The primary objective of this review is to investigate the effectiveness of machine learning and deep learning methodologies in the context of extracting adverse drug events (ADEs) from clinical benchmark datasets. We conduct an in-depth analysis, aiming to compare the merits and drawbacks of both machine learning and deep learning techniques, particularly within the framework of named-entity recognition (NER) and relation classification (RC) tasks related to ADE extraction. Additionally, our focus extends to the examination of specific features and their impact on the overall performance of these methodologies.

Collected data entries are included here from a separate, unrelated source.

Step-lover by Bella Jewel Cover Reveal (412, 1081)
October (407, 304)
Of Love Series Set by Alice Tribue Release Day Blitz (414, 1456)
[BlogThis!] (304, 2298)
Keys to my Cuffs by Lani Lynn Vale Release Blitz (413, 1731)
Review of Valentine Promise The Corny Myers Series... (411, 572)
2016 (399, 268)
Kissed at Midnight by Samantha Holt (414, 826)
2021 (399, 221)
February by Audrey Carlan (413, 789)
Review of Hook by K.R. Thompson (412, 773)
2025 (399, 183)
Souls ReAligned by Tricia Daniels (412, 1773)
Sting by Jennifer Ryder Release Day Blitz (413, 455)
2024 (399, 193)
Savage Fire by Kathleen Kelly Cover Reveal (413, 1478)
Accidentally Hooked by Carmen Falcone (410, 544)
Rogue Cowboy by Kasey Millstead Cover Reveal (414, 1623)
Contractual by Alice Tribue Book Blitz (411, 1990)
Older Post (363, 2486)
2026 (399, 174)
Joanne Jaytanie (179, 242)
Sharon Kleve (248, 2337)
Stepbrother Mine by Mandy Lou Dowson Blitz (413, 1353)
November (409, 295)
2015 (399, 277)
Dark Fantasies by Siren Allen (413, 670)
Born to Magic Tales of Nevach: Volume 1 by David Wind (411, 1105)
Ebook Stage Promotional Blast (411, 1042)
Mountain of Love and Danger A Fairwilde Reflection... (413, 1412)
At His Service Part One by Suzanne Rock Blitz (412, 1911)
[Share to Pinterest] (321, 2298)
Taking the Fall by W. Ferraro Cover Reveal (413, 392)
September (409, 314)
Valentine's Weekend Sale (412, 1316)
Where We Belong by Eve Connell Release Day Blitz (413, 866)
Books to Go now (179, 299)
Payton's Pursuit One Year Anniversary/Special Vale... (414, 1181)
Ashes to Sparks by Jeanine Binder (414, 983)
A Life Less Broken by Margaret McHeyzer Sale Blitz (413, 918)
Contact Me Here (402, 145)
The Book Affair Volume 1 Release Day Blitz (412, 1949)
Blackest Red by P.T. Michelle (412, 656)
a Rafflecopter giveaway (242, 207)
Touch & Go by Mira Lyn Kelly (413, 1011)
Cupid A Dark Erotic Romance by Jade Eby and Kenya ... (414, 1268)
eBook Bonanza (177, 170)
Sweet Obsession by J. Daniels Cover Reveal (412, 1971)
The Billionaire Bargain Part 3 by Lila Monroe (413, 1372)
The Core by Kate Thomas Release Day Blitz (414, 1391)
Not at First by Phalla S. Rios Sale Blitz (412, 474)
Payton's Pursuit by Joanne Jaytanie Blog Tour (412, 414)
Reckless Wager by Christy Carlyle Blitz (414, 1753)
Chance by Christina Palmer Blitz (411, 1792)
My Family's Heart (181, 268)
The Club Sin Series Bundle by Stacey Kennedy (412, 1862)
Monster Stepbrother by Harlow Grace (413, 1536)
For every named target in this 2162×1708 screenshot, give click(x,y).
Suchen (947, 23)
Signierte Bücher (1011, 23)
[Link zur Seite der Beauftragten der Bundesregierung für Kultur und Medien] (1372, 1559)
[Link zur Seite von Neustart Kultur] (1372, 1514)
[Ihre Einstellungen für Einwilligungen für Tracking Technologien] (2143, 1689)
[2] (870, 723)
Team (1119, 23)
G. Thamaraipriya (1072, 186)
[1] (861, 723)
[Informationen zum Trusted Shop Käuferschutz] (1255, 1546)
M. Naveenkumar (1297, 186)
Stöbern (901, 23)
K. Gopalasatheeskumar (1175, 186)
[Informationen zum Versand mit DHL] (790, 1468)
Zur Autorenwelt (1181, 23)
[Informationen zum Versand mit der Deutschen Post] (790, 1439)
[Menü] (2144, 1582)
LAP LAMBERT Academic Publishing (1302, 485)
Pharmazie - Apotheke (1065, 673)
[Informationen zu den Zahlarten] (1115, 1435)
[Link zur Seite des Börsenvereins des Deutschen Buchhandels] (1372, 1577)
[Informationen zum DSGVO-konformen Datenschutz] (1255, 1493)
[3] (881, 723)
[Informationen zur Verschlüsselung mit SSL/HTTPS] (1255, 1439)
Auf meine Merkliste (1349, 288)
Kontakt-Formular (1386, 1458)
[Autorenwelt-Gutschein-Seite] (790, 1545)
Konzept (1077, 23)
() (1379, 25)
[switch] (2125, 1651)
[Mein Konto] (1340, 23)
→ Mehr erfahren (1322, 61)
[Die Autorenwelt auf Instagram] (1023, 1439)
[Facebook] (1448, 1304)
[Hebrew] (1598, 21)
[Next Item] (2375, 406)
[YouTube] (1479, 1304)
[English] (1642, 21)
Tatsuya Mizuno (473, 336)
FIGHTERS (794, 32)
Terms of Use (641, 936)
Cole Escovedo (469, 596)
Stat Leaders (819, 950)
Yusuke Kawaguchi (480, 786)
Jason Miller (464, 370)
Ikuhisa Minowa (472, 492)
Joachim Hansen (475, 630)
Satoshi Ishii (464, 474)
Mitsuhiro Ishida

In a broader perspective, our research extends to ADE extraction from various sources, including biomedical literature, social media data, and drug labels, removing the limitation to exclusively machine learning or deep learning methods.

Methods

We conducted an extensive literature review on PubMed using the query “(((machine learning [Medical Subject Headings (MeSH) Terms]) OR (deep learning [MeSH Terms])) AND (adverse drug event [MeSH Terms])) AND (extraction)”, and supplemented this with a snowballing approach to review 275 references sourced from retrieved articles.

Results

In our analysis, we included twelve articles for review. For the NER task, deep learning models outperformed machine learning models. In the RC task, gradient Boosting, multilayer perceptron and random forest models excelled. The Bidirectional Encoder Representations from Transformers (BERT) model consistently achieved the best performance in the end-to-end task. Future efforts in the end-to-end task should prioritize improving NER accuracy, especially for 'ADE' and 'Reason'.

Conclusion

These findings hold significant implications for advancing the field of ADE extraction and pharmacovigilance, ultimately contributing to improved drug safety monitoring and healthcare outcomes.

Abstract Image

人工智能驱动的药物警戒:基于基准数据集的临床文本药物不良事件检测中的机器学习和深度学习综述。
目的:本综述的主要目的是研究机器学习和深度学习方法在从临床基准数据集中提取药物不良事件(ADEs)方面的有效性。我们进行了深入分析,旨在比较机器学习和深度学习技术的优缺点,特别是在与提取 ADE 相关的命名实体识别(NER)和关系分类(RC)任务框架内。此外,我们的重点还扩展到对特定特征及其对这些方法整体性能影响的研究。从更广阔的视角来看,我们的研究扩展到了从各种来源(包括生物医学文献、社交媒体数据和药物标签)中提取 ADE,从而消除了仅限于机器学习或深度学习方法的限制:我们使用查询"(((机器学习[医学主题词表(MeSH)术语])或(深度学习[MeSH术语]))"在PubMed上进行了广泛的文献综述。AND (药物不良事件 [MeSH 术语]))和(提取)",并辅以滚雪球的方法对检索到的文章中的 275 篇参考文献进行了审查:在分析中,我们纳入了 12 篇文章进行审查。在 NER 任务中,深度学习模型的表现优于机器学习模型。在 RC 任务中,梯度提升、多层感知器和随机森林模型表现出色。在端到端任务中,来自变压器的双向编码器表示(BERT)模型始终取得最佳性能。今后在端到端任务中应优先提高 NER 的准确性,尤其是 "ADE "和 "Reason":这些发现对推动 ADE 提取和药物警戒领域的发展具有重要意义,最终有助于改善药物安全性监测和医疗效果。
本文章由计算机程序翻译,如有差异,请以英文原文为准。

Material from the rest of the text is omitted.